- Source extract -
⁂
Trivial Vector Space iff Zero Dimension
Theorem
Let $V$ be a vector space.
Then $V = \set \bszero$ if and only if $\map \dim V = 0$, where $\dim$ signifies dimension of vector space.
Proof
Necessary Condition
Suppose $V = \set \bszero$.
We have that $V$ has no $\mathbf v \in V, \mathbf v \ne \bszero$.
Thus there exists no $\set {\mathbf v} \subseteq V$ such that $\mathbf v \ne \bszero$.
Such a $\set {\mathbf v}$ would be a linearly independent set.
Hence $\O$ is the only possible basis for $V$.
Hence $\map \dim V = \card \O = 0$.
$\Box$
Sufficient Condition
Suppose $\map \dim V = 0$.
⁂
- What you need to do -
1. In the trivial vector space proof, what is identified as the only possible basis for $V$ when $V = \set \bszero$?
2. Supply the next part of the trivial vector space proof, picking up after its final line.
The data that follow are drawn from a separate source.

- Data extract -
⁂
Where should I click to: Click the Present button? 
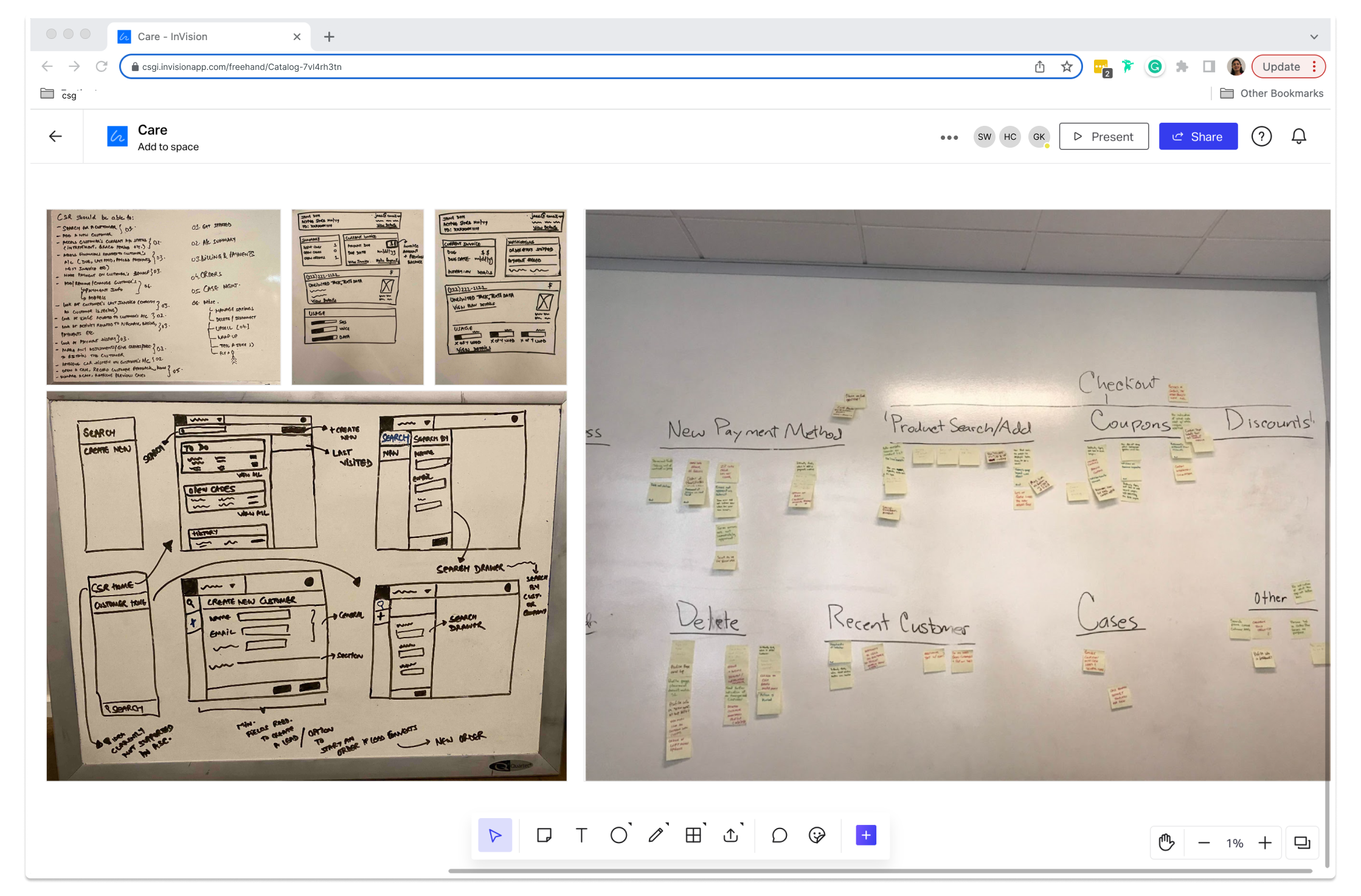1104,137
⁂
- Answers below -
1. The empty set, $\O$.

2.
Then by definition of dimension, $0 = \map \dim V = \card B$, where $B$ is a basis for $V$.
Thus $B = \O$.
Suppose there are sets $\set {\mathbf v}$ such that $\mathbf v \in V, \mathbf v \ne \bszero$.
By Singleton is Linearly Independent, any such $\set {\mathbf v}$ would be a linearly independent set.
So $V$ has no such $\mathbf v \ne \bszero$.
Thus $V = \set \bszero$.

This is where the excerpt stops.